◆ BAGIAN TEKS:
____________
Tidak Ada Kegentingan yang Memaksa Presiden Jokowi Terbitkan Perppu KPK


Anggota DPR dari Fraksi PDIP Ansy Lema (Foto: Dok Pribadi)
MerahPutih.Com - Anggota DPR RI dari Partai Demokrasi Indonesia Perjuangan (PDIP), Yohanis Fransiskus Lema atau Ansy Lema menilai, Presiden Joko Widodo (Jokowi) tak perlu menerbitkan Peraturan Pemerintah Pengganti Undang-Undang (Perpu) Komisi Pemberantasan Korupsi (KPK).
Menurut Ansy, Perppu KPK adalah hak subjektif presiden dan sifatnya sementara saja. Berbagai elemen masyarakat dan mahasiswa sebaiknya mengajukan gugatan atas UU KPK ke Mahkamah Konstitusi (MK) agar keputusannya mengikat dan permanen.
Baca Juga:
Pakar Hukum Tata Negara: Presiden Jokowi Tidak Bisa Dimakzulkan Hanya Karena Perppu
Mantan aktivis 1998 itu mengatakan, tidak ada kondisi “kegentingan” yang memaksa Presiden menerbitkan Perppu KPK. Tidak pula ada kekosongan hukum yang mengharuskan perlu diterbitkan Perppu.
____________
◆ BAGIAN DATA:
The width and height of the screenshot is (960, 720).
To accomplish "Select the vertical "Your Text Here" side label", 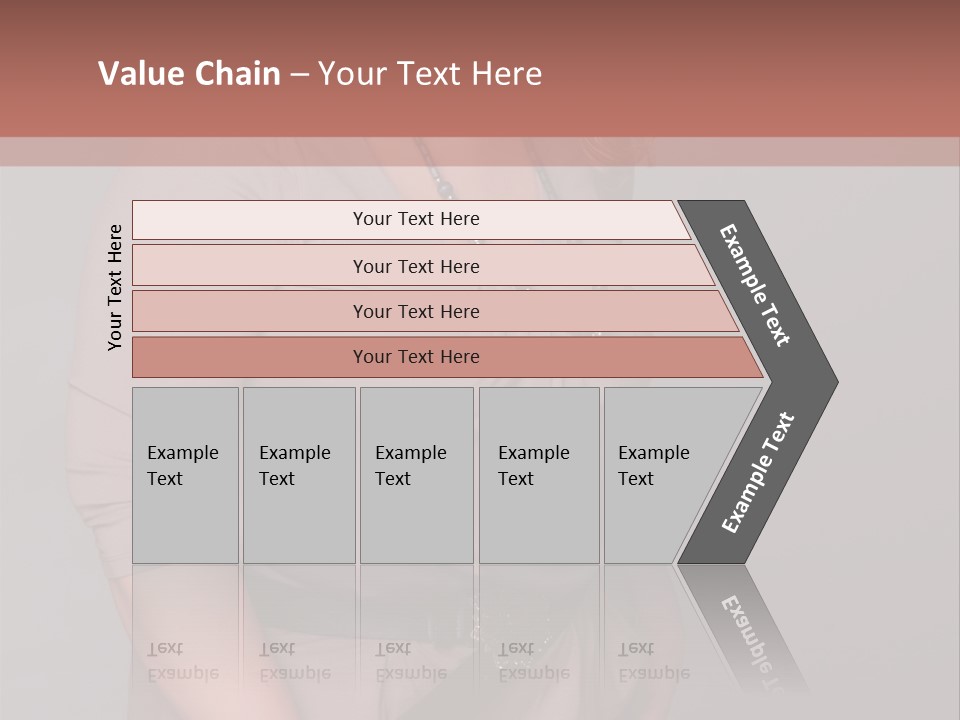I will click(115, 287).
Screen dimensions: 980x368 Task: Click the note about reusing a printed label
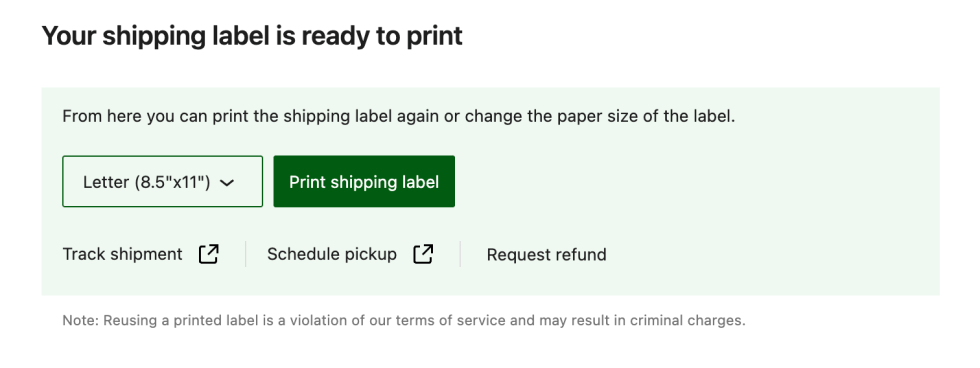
____________
◆ INSTRUKSI TUGAS: Salin dengan tepat bagian berita tentang Perppu KPK mulai dari "Anggota DPR dari" sampai dengan "Pemberantasan Korupsi (KPK).", termasuk kedua bagian itu. Data tersebut sama sekali tidak digunakan di sini.

◆ JAWABAN LENGKAP:
Anggota DPR dari Fraksi PDIP Ansy Lema (Foto: Dok Pribadi)
MerahPutih.Com - Anggota DPR RI dari Partai Demokrasi Indonesia Perjuangan (PDIP), Yohanis Fransiskus Lema atau Ansy Lema menilai, Presiden Joko Widodo (Jokowi) tak perlu menerbitkan Peraturan Pemerintah Pengganti Undang-Undang (Perpu) Komisi Pemberantasan Korupsi (KPK).